ACTIVITY: Retype all of the records precisely.

(DATA FOR ANALYSIS)

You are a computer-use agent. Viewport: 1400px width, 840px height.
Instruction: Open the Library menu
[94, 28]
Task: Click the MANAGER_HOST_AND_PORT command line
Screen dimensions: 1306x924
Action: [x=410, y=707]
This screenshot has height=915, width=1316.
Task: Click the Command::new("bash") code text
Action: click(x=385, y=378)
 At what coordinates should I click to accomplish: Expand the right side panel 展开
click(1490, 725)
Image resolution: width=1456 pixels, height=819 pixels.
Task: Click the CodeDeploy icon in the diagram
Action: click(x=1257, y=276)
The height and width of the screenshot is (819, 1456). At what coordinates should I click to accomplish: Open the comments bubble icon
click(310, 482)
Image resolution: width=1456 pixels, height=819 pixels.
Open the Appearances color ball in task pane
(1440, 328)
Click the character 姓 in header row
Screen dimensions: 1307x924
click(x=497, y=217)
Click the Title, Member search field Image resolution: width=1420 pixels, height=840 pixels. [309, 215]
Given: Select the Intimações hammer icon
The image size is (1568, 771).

(End DATA FOR ANALYSIS)

WRITTEN REPLY:
You are a computer-use agent. Viewport: 1400px width, 840px height.
Instruction: Open the Library menu
[94, 28]
Task: Click the MANAGER_HOST_AND_PORT command line
Screen dimensions: 1306x924
Action: [x=410, y=707]
This screenshot has height=915, width=1316.
Task: Click the Command::new("bash") code text
Action: click(x=385, y=378)
 At what coordinates should I click to accomplish: Expand the right side panel 展开
click(1490, 725)
Image resolution: width=1456 pixels, height=819 pixels.
Task: Click the CodeDeploy icon in the diagram
Action: click(x=1257, y=276)
The height and width of the screenshot is (819, 1456). At what coordinates should I click to accomplish: Open the comments bubble icon
click(310, 482)
Image resolution: width=1456 pixels, height=819 pixels.
Open the Appearances color ball in task pane
(1440, 328)
Click the character 姓 in header row
Screen dimensions: 1307x924
click(x=497, y=217)
Click the Title, Member search field Image resolution: width=1420 pixels, height=840 pixels. [309, 215]
Given: Select the Intimações hammer icon
The image size is (1568, 771).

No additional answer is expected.